### BRIEF
Pick up the figure legend on GALNT7 knockdown in cervical cancer cells after its last sentence and continue it.

Knockdown of GALNT7 restrains the cervical cancer cells proliferation and colony formation. (A) qRT-PCR analysis the GALNT7 mRNA expression level in SiHa and Caski cells after treatment with si-GALNT7. (B) Western blot shows the GALNT7 protein expression level in SiHa and Caski cells after treatment with si-GALNT7. (C and D) Cell growth was measured by MTT assay at different time intervals in SiHa and Caski cells, respectively. (E and F) Effect of si-GALNT7 on cell proliferation was determined by colony formation assays in SiHa and Caski cells, respectively. (G and H) Cell invasion. *P < .05, **P < .01, Student's t test. The experiment was repeated at least three times.

### Dataset entries
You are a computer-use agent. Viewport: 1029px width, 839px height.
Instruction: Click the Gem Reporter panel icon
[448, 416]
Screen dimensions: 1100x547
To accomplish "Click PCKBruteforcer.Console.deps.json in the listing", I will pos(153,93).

### ANSWER AREA
Restoration of GALNT7 Counteracts Effects of miR-30e Expression
To confirm that the effects of miR-30e on the proliferation and colony formation of SiHa and Caski cells are mediated through GALNT7, we constructed a eukaryotic expression vector containing the GALNT7 CDS without the 3′UTR to avoid the influence of miRNAs. Transfection of SiHa and Caski cells with this eukaryotic expression vector construct reversed the negative effects of miR-30e on GALNT7 mRNA and protein levels (Figure 5, A and B). The MTT assay showed that overexpression miR-30e could inhibit the growth of SiHa and Caski cells. Conversely, the event caused by miR-30e was abrogated when co-transfected with the GALNT7 vector in SiHa and Caski cells (Figure 5, C and D). Moreover, colony formation assay showed a similar effect of the above mentioned in SiHa and Caski cells (Figure 5, E and F). In addition, we observed that overexpression of both miR-30e and GALNT7 could rescue the inhibition effect by miR-30e in SiHa and Caski cells (Figure 5, G and H). Thus, we conclude that restoration of GALNT7 counteracts effects of miR-30e expression in SiHa and Caski cells.
Figure 5.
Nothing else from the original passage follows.